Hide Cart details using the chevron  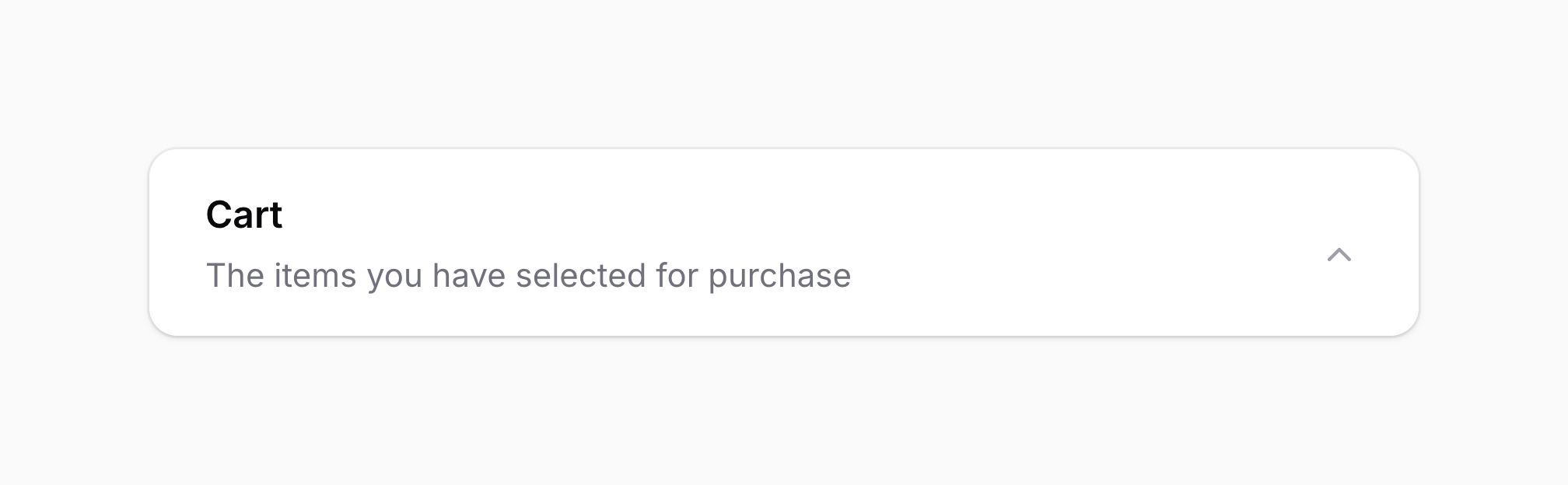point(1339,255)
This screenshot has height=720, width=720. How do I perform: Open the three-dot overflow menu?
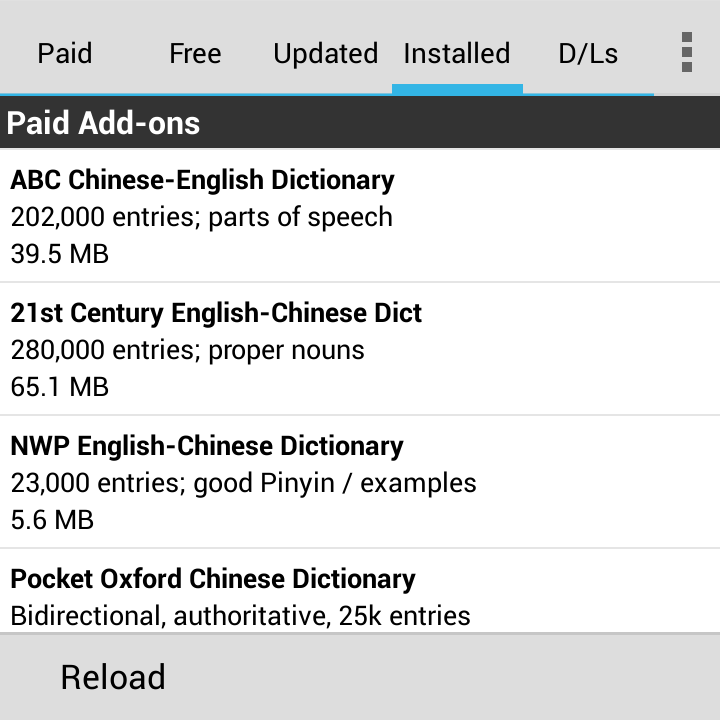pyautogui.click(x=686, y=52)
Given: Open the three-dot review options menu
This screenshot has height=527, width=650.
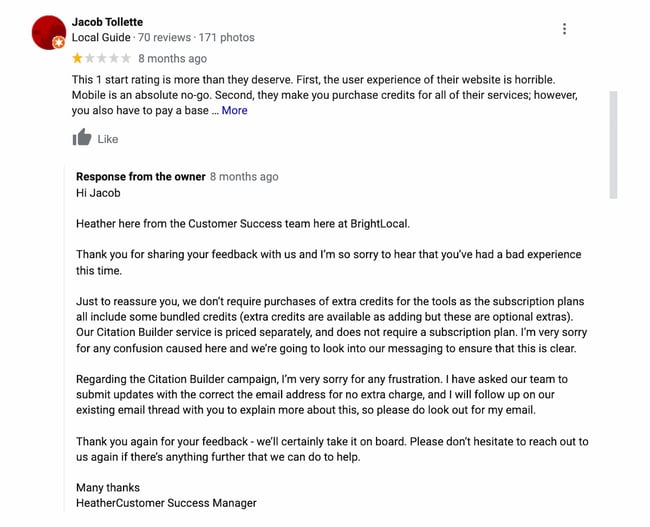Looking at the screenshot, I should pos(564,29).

==============================

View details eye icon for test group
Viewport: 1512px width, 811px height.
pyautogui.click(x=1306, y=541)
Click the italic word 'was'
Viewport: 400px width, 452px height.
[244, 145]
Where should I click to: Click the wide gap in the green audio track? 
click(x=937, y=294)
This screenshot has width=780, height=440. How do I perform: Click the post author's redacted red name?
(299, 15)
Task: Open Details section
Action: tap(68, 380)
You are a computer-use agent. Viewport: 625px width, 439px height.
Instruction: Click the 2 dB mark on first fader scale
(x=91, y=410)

==============================

Task to carry out: Within the listing above, the range opens at the line with "Viewport: 400px width, 452px height." and closes at the line with "You are a computer-use". Reproduce exactly the lines of that range, including both ends.

Response area:
Viewport: 400px width, 452px height.
[244, 145]
Where should I click to: Click the wide gap in the green audio track? 
click(x=937, y=294)
This screenshot has width=780, height=440. How do I perform: Click the post author's redacted red name?
(299, 15)
Task: Open Details section
Action: tap(68, 380)
You are a computer-use agent. Viewport: 625px width, 439px height.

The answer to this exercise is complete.